Facebook has announced the launch of its new crypto-currency called ‘Libra’ 2020 which will enable payments to be made by a special phone app, and by messaging services such as WhatsApp, so that spending the new currency could be as easy and fast as texting.
Management of the currency, units of which can be purchased via Libra’s platforms and stored it in a digital wallet called “Calibra”, will be the responsibility of an independent group of companies called the Libra Association.
In addition to Facebook, the Association has 27 other members/partners, all of whom will most likely have to accept Libra, including Mastercard, PayPal, eBay, Spotify, Uber, Vodafone, and a variety of charities such as Women’s World Banking.
Not Like Bitcoin
Libra will be protected from the kinds of wild fluctuations and instability that plagued the Bitcoin crypto-currency because Libra will be asset-backed and pegged to other currencies.
It also has the major payment and credit companies on board as members of its Association which means that it has already been legitimised, and is likely to gain widescale practical use in the real world rather than simply be seen as a fast money-making opportunity.
One of the major advantages of the Libra currency is that it has no traditional bank ‘middleman’, therefore enabling fast and frictionless transactions. This could help it to eventually become a global currency enabling easier international spending. It will also have the advantage of being fast and convenient to use.
According to Facebook, the initial main target market for the use of Libra is the 1.7 billion adults worldwide who do not have a bank account, although 1 million plus of these already have a smartphone, thereby enabling them to use the apps through which Libra can be operated.
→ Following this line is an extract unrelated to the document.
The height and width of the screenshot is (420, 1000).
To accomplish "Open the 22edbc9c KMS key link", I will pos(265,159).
This “unbanked” segment of the potential market is known to contain mainly people from developing countries, a large proportion of which are women.
Some questions have already been raised, however, about how Libra will be able to meet other challenges such as being able to verify the identity of people in this demographic (many of whom don’t have ID documents), and how Libra can meet compliance challenges.
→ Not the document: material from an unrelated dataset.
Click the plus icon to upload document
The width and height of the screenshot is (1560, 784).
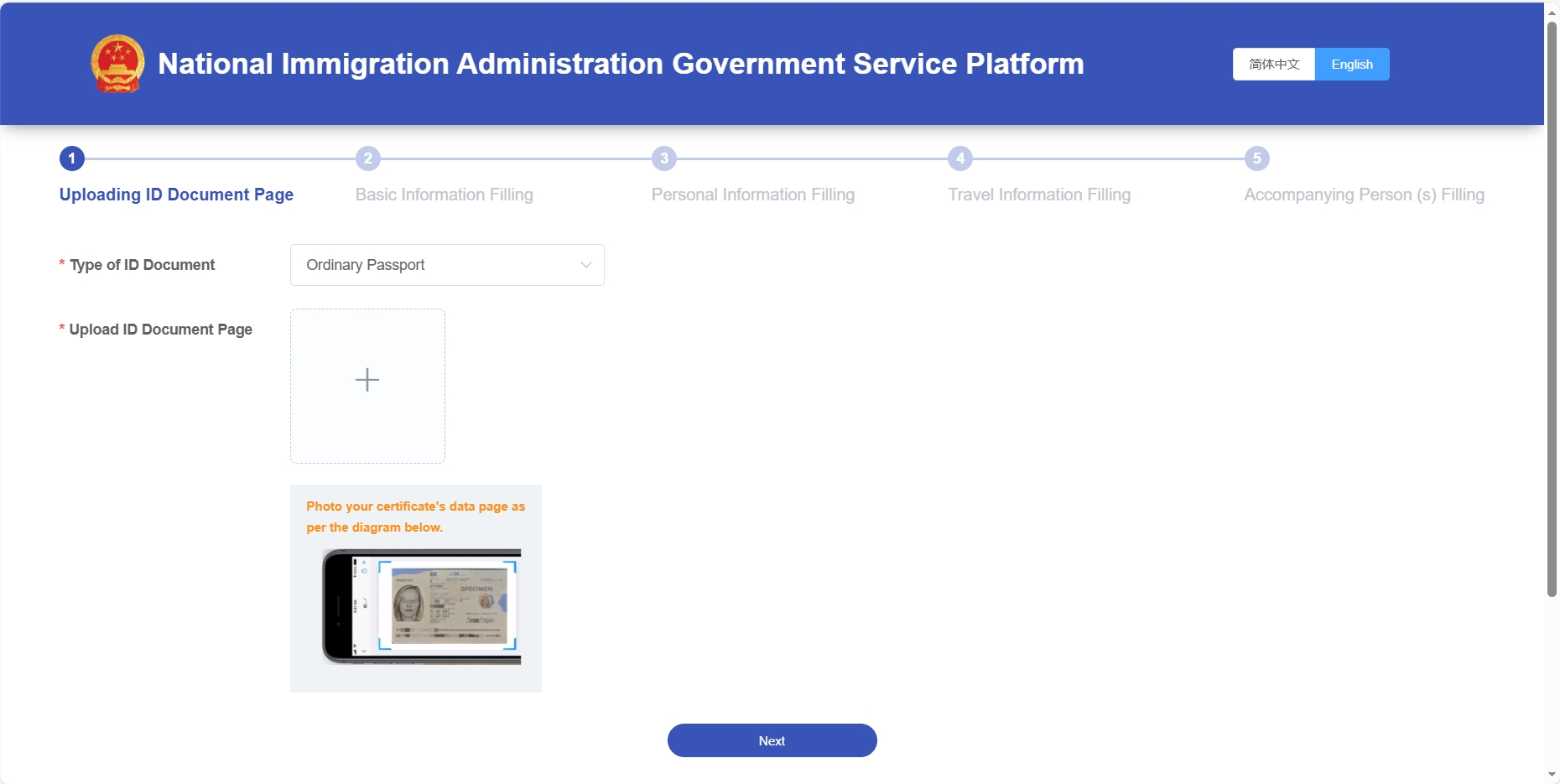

What’s In It For Facebook?
In addition to being recognised as being the company at the heart of what could potentially become a global currency, Facebook will receive a small commission amount for every transaction.
Security and Trust?
Ever since the Facebook/Cambridge Analytica personal data protection scandal, Facebook has suffered from a lack of trust. The thought of Facebook overseeing a currency has, therefore, made some commentators raise questions about the governance and security issues of Libra. In fact, even though Libra is Facebook’s currency, the governance of it will be split between all of the Association members. Also, the Calibra payments system will have strong protection to keep money and personal information safe by using the same verification and anti-fraud processes that banks and credit cards use. Any money that is stolen from the system will be refunded, thereby providing greater reassurance to users of the new currency.
What Does This Mean For Your Business?
Libra will give Facebook the opportunity to monetise another of its services, and an opportunity to diversify. The idea that Libra is for use by the 1.7 billion people without bank accounts is also good for PR, but it is more likely that Libra will gain more users with bank accounts in developed countries more quickly. It is also worth noting that even though the banks will not be middlemen in the use of Libra, banks will still be needed for people to use to buy Libra in the first place.
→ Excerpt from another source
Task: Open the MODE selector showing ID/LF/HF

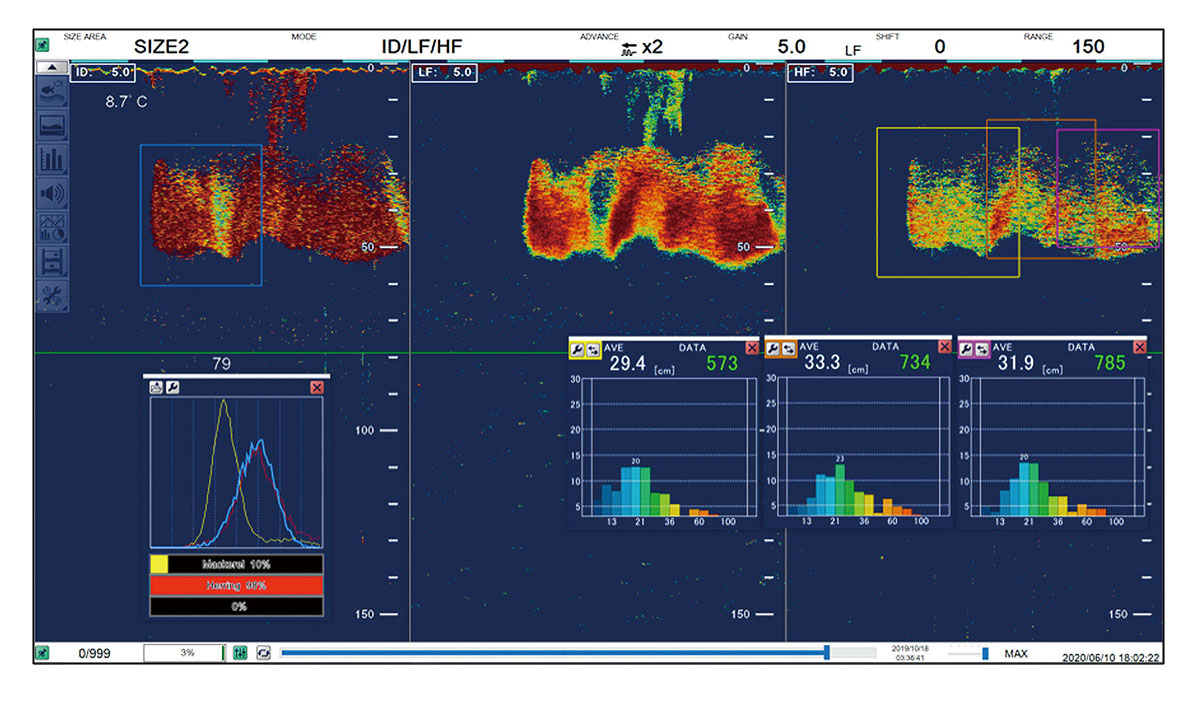Action: (x=421, y=47)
Many of us are personally unlikely to be regularly using or benefitting from the frictionless cross-border transferring of money, although this may be of real benefit to some businesses. That said, it is thought that only 12 markets will actually be ready for Libra when it launches, and although Libra is ready to go in the US, some countries e.g. India have restrictions on the use of digital currencies. Financial commentators have noted that Libra will also need to comply with regulatory structures in order to become a successful global currency.
Libra, however, already has the backing of the big payment and credit companies (who are partners in Libra), plus it offers the reassurance of being asset-backed and linked to other ‘real’ currency values. This may mean that (unlike Bitcoin) it appears to have a low risk for users which could fuel its rapid growth. Easy payments globally could, therefore, have a beneficial effect for businesses and economies worldwide, if security and regulatory issues can be tackled effectively.
Libra’s introduction also comes at a time when there is a worldwide trend of decline in the use of cash, and Libra may, therefore, be well placed to jump in to fill that gap.